===== GIVEN DATA =====

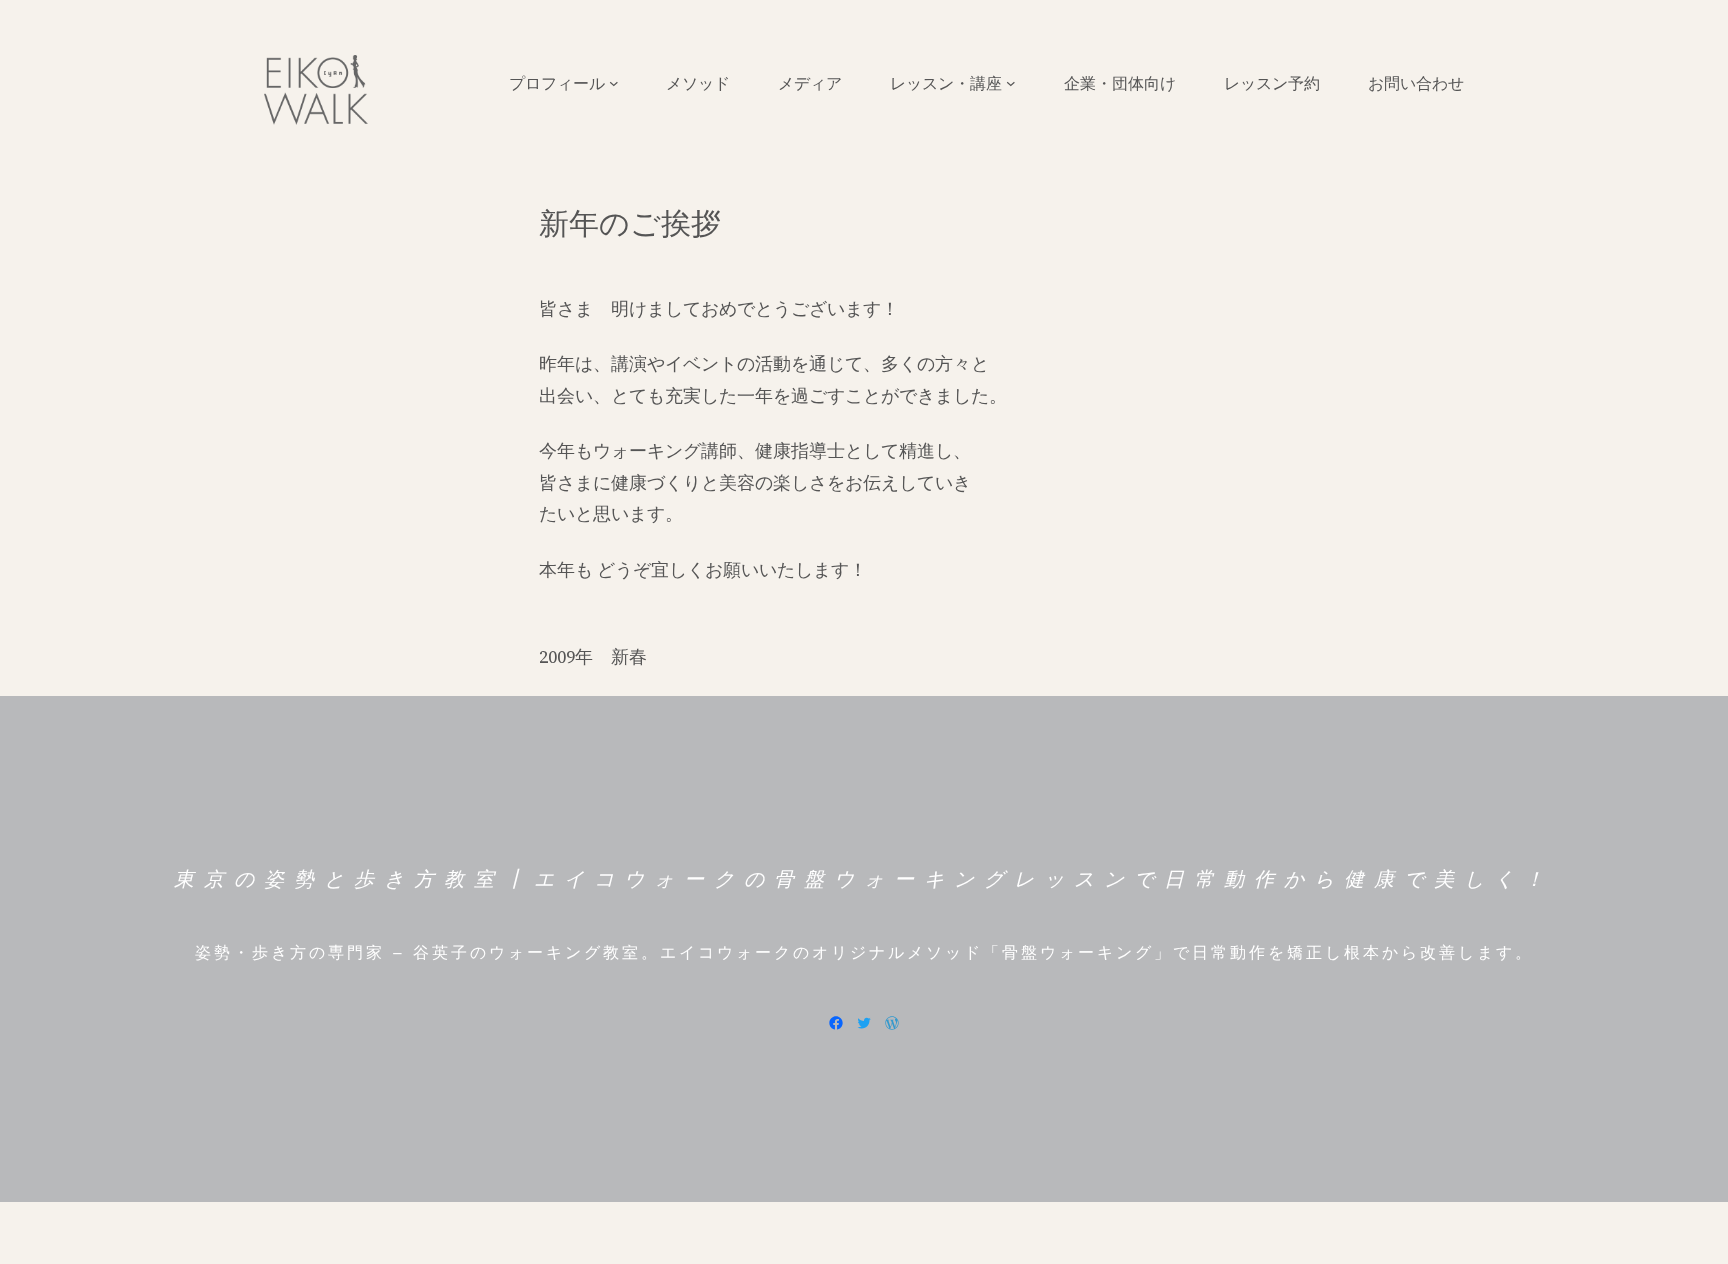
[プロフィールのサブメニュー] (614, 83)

=====
===== GIVEN DATA =====

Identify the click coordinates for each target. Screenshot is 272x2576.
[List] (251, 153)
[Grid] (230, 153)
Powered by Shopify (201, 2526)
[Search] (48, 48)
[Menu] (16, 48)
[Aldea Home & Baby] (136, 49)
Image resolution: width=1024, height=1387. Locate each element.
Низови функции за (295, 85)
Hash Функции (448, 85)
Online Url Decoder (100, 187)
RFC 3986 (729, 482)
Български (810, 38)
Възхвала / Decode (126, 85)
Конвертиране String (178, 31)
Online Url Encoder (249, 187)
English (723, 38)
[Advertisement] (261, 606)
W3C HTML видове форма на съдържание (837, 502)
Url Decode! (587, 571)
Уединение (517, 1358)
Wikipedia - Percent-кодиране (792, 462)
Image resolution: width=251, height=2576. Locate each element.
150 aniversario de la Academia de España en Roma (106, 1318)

=====

ASSIGNMENT: Reproduce, word for word and in full, only the lines above that start at the line with "[Aldea Home & Baby] (136, 49)" and run through the line with "150 aniversario de", both ends included.

TASK RESULT:
[Aldea Home & Baby] (136, 49)
Image resolution: width=1024, height=1387. Locate each element.
Низови функции за (295, 85)
Hash Функции (448, 85)
Online Url Decoder (100, 187)
RFC 3986 (729, 482)
Български (810, 38)
Възхвала / Decode (126, 85)
Конвертиране String (178, 31)
Online Url Encoder (249, 187)
English (723, 38)
[Advertisement] (261, 606)
W3C HTML видове форма на съдържание (837, 502)
Url Decode! (587, 571)
Уединение (517, 1358)
Wikipedia - Percent-кодиране (792, 462)
Image resolution: width=251, height=2576. Locate each element.
150 aniversario de la Academia de España en Roma (106, 1318)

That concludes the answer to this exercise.